An editorial in the Lincoln, Nebraska, Journal Star, correctly points out that report "cannot be dismissed as a partisan attack. The project has five Republican members and five Democratic members. The Republicans voiced some of the most stinging criticism.
"The American people ought to demand answers. Why aren't our tax dollars being spent to protect our lives? What's the rationale? What's the excuse? There is no excuse," said James R. Thompson, a former Republican governor of Illinois.
The panel pointed to one quick way for Congress to improve its report card. It could turn one F into an A if the Senate would accept a House proposal for basing homeland security spending on risk and vulnerabilities.
That's the least that should be done. Congress and the Bush administration have let the country down. They need to get their priorities in order. Americans have every right to expect and demand better performance on the fundamental task of protecting the country."
So why hasn't a report of such critical importance received the same amount of coverage as the first human face transplant? An Editor & Publisher survey of 40 major U.S. newspapers found that on Tuesday only six in this cross-section featured the story on their front pages:
The San Francisco Chronicle had the most lavish treatment, with a huge replica of a school report card included. The others were: San Jose's Mercury-News, Los Angeles Times, Chicago Tribune, The Washington Post, and the Atlanta Journal-Constitution.
The Houston Chronicle, on the other hand, carried the headline: "Concerns Over Face Transplant Grow."
It's true that the unhappiness of the commissioners started to leak out Sunday, and some papers, such as the Boston Globe, carried front-page dispatches on Monday. But most didn't put it on the front page either day, including The New York Times.
The new CBS News blog, Public Eye, reports, "All three networks featured packages on the news, but NBC's 'Nightly News' was the only broadcast to lead with the story. ABC's 'World News Tonight' and the CBS 'Evening News' led with stories about Saddam Hussein's trial."
But maybe I'm just over-sensitive about this. Like many in New York, I did lose a good friend in the attack on the World Trade Center.
In an online chat Tuesday at The Washington Post, a visitor asked the paper's longtime political reporter Tom Edsall, "The 9/11 report card obviously is big news here in D.C., but do you think that the average American is going to pay attention to this? And what effect will this have?"
Edsall replied: "I was surprised to see this morning that our competitor, The New York Times, played the story inside. Insofar as the press drives a story, that will diminish public reaction. I only saw the beginning of CBS News last night and don't recall an early mention of the 911 commission findings, which would also weaken the lasting power. The NYT has a wider national distribution than the Post. We gave the story top of the front page story, which I think is the correct play. All this is to say -- I don't know if the issue has legs or not. It should."

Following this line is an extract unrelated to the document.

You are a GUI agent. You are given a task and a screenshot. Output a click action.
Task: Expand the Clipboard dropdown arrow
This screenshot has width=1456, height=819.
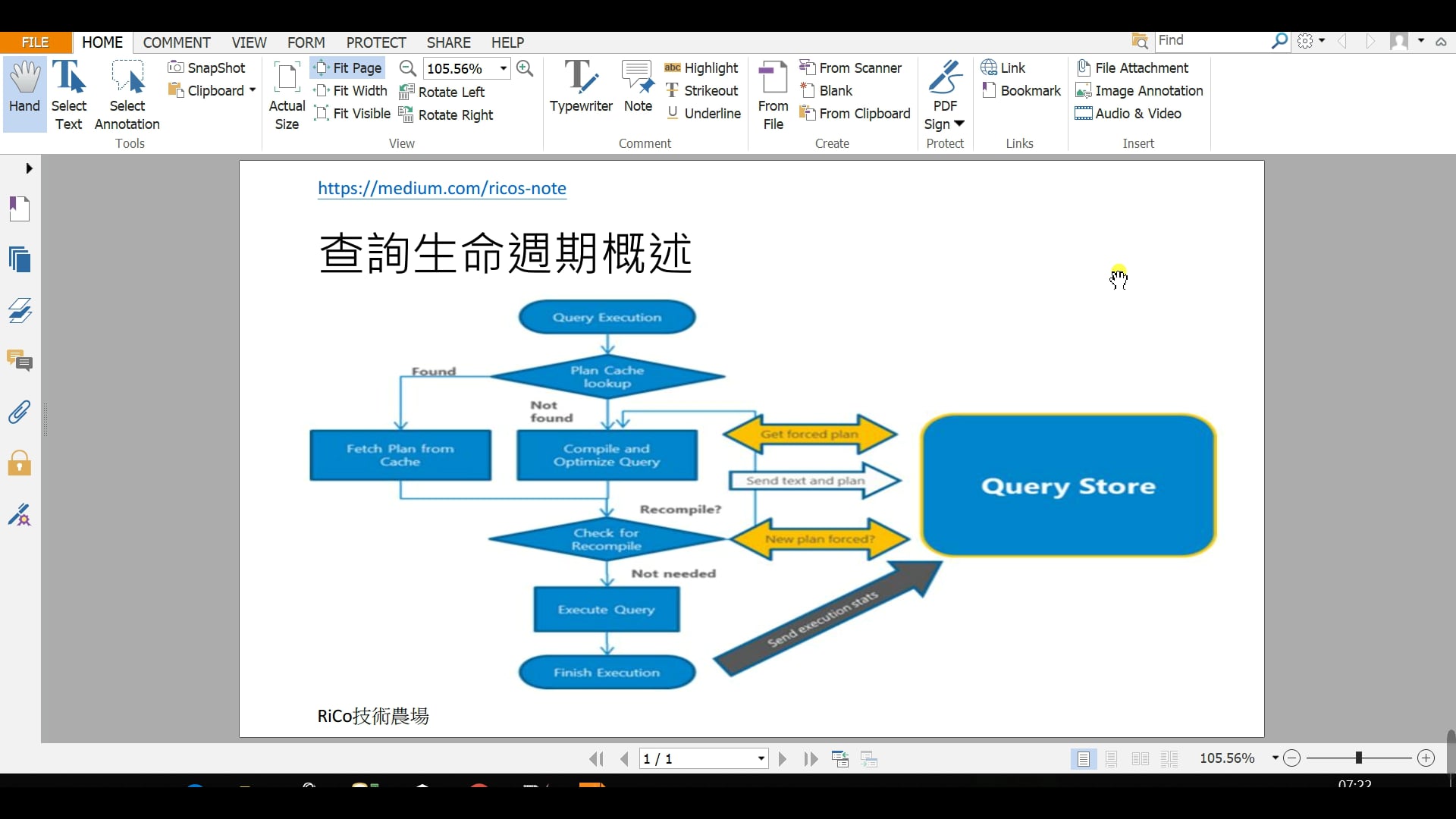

Has legs? What 9/11 wrought certainly does have legs -- from severe budget deficits to a stretched-thin military to a continuing war in Iraq. It's the height of hypocrisy for the administration to downplay the fresh concerns about readiness while declaring that we are in a worldwide and open-ended war on terror to allegedly make the homeland safe. Newspapers share in treating this as just another issue of-the-day.
The commissioners asked if maybe we need another wake-up call. Apparently, the answer is: yes.